My Dad died at 7:30 p.m. on September 25/2018. He died with Andrea and me on either side of him holding each hand, peacefully.
If there’s a silver lining to this disease, it’s all the love and kindness that surrounded us on our journey.
The tireless hours my sister put into caring for Dad and making sure the care he was getting was exceptional. The staff at the Long Term Care Home that treated us like family while Andrea and I were there for 3 full days and nights while Dad took his last breaths. They kindly prepared us for what was to come. They brought us hot tea, warm meals, and recliners plus blankets to nap on. They also shared stories of Dad dancing with the staff, eating ice cream, causing a ruckus and joking around while he was still somewhat able.
I also feel incredibly grateful to have had the chance to say all the things I needed to say to my Dad before he passed. All the I love yous, thank yous and goodbyes were a blessing. And even though he couldn’t open his eyes, I was assured hearing is the very last thing to go — so I hope and pray he heard me.

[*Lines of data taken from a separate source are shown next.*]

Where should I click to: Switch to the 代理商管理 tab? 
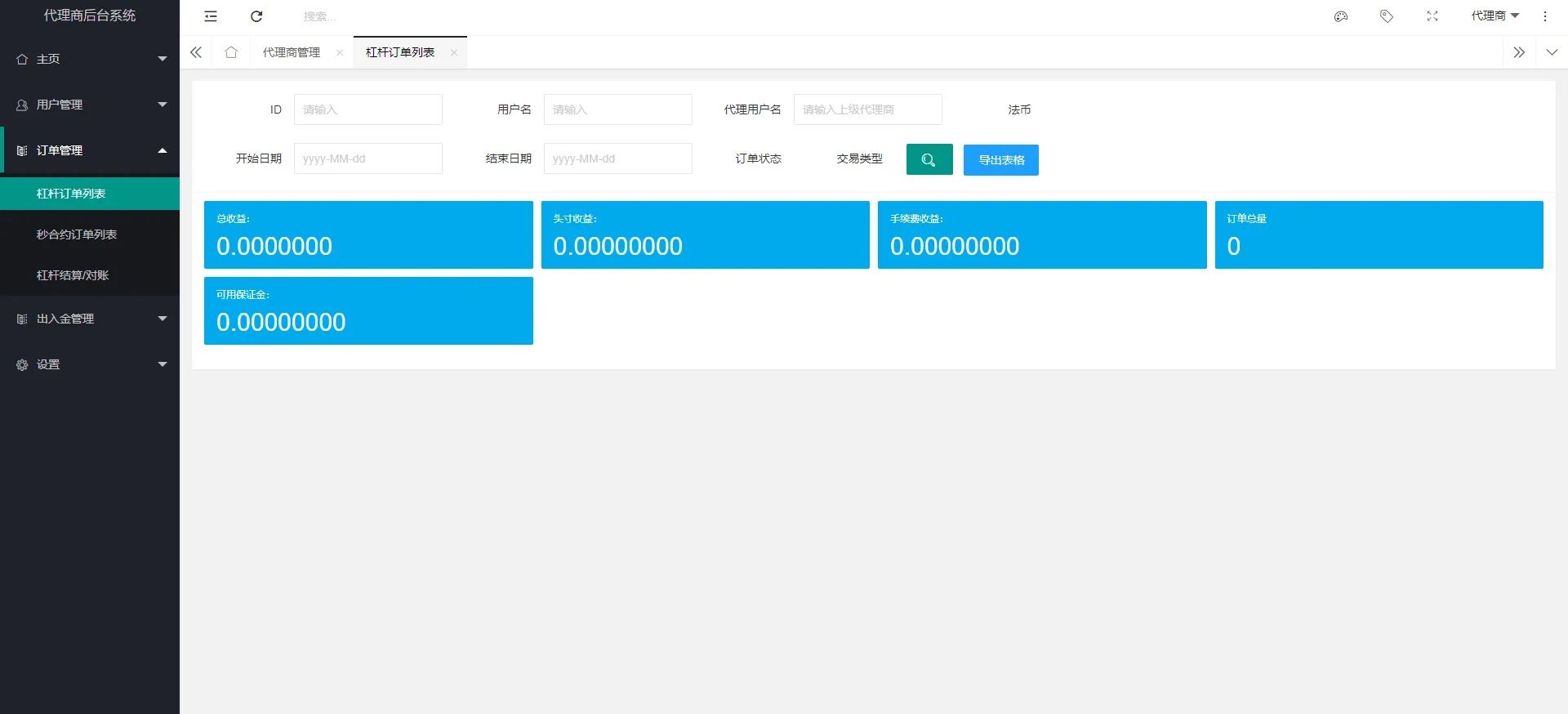tap(292, 52)
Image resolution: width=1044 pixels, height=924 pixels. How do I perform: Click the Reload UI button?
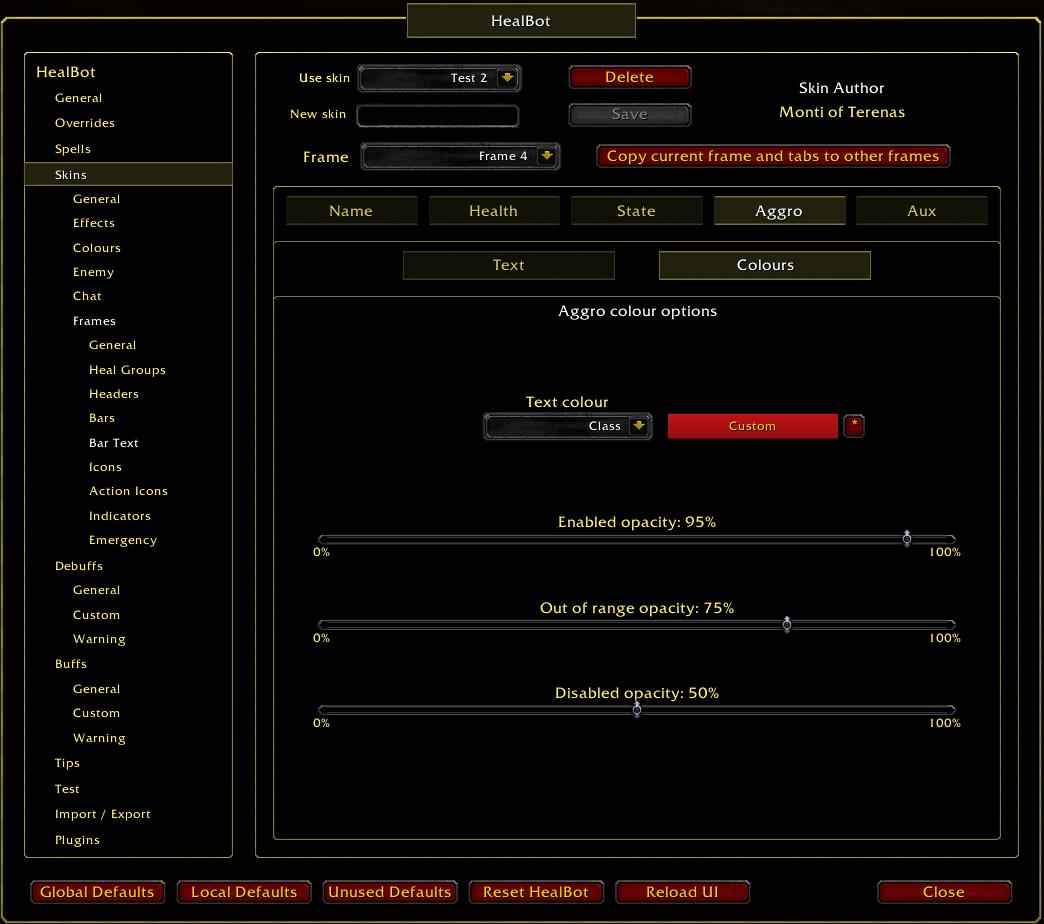pyautogui.click(x=682, y=892)
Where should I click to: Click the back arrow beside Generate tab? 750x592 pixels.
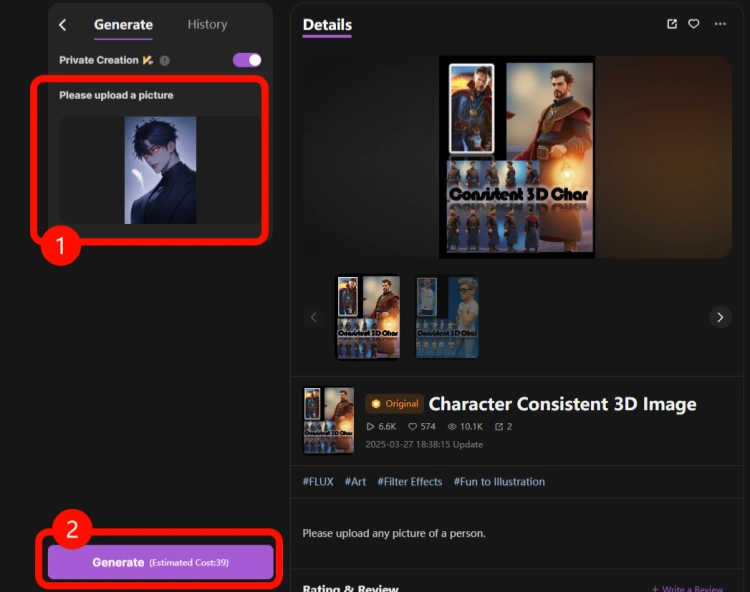pos(63,25)
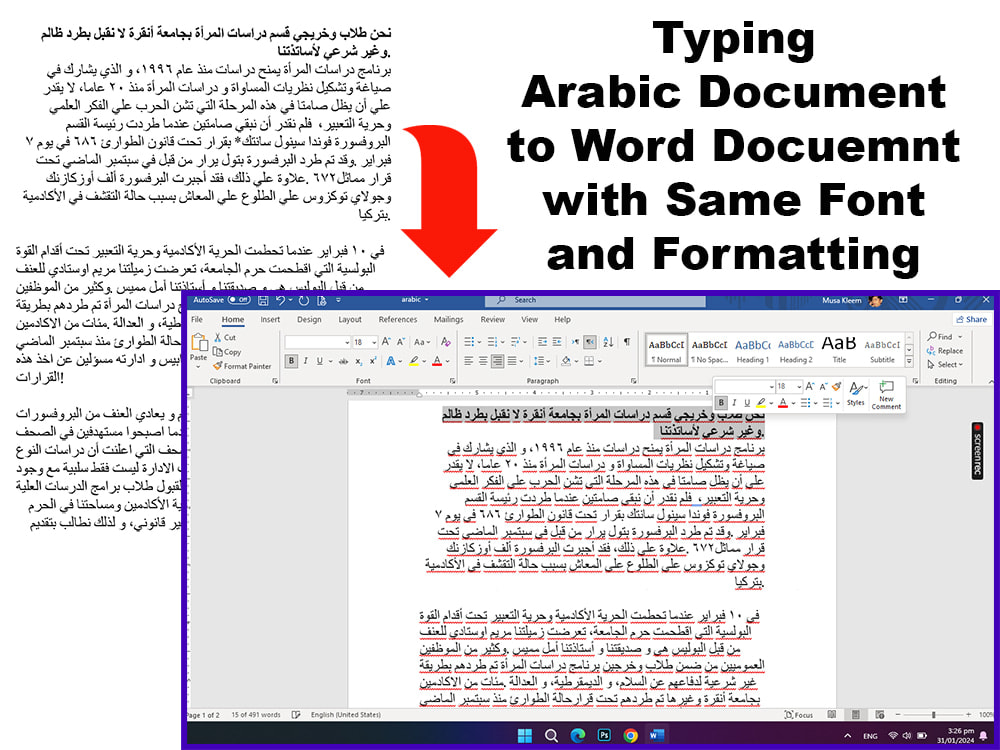Click the Sort icon in the Paragraph group
1000x750 pixels.
click(608, 341)
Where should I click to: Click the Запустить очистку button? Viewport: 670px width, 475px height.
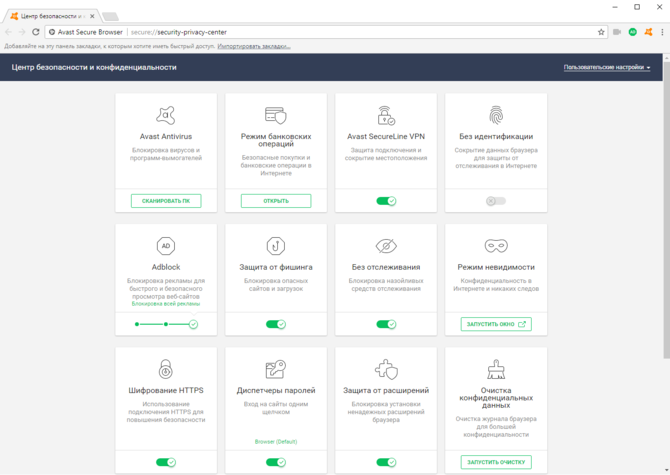[x=496, y=462]
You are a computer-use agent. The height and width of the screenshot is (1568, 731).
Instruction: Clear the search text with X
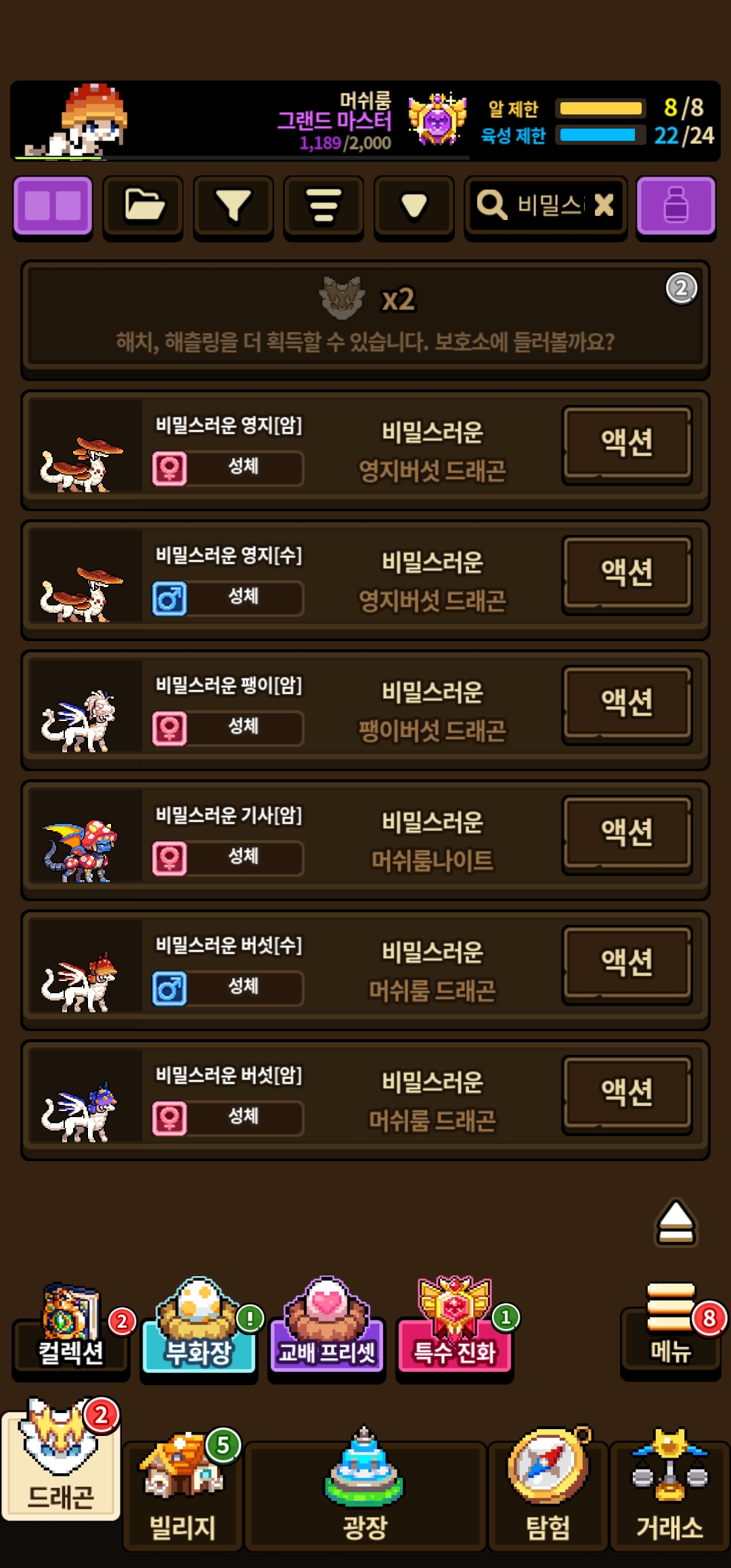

The best tribute I can leave for my Dad is to live a good life that includes all the positive traits he taught me by example.
I want to remember him as he was before Alzheimer’s. The Dad who showed me unconditional love and was ALWAYS there for me. The Dad who ‘ticko-tickoed’ my back as a little girl, taught me how to drive as a teenager, and helped me with anything and everything as an adult.
I can’t tell you how many times he was drop dead tired from working overtime, yet he still helped me fix my first car or repair something in my very first condo. After all, he was the ultimate handyman. Plumbing, gardening, electrical, sewing, mechanics, cooking, welding, woodworking, and yes, even furniture repair, upholstering and refinishing — there wasn’t much the man couldn’t do — and for his family, there wasn’t anything he wouldn’t do.
It’s taken me a long time to write this post because every time I sat down to write, I couldn’t see through my tears. Grieving a loved one is never easy. And he wasn’t just my Dad, he was my friend — and the first man I ever loved.
To honor him, I’m going to dry my tears and be strong. And I’m going to remember all the good times… because I know that’s exactly what he would want.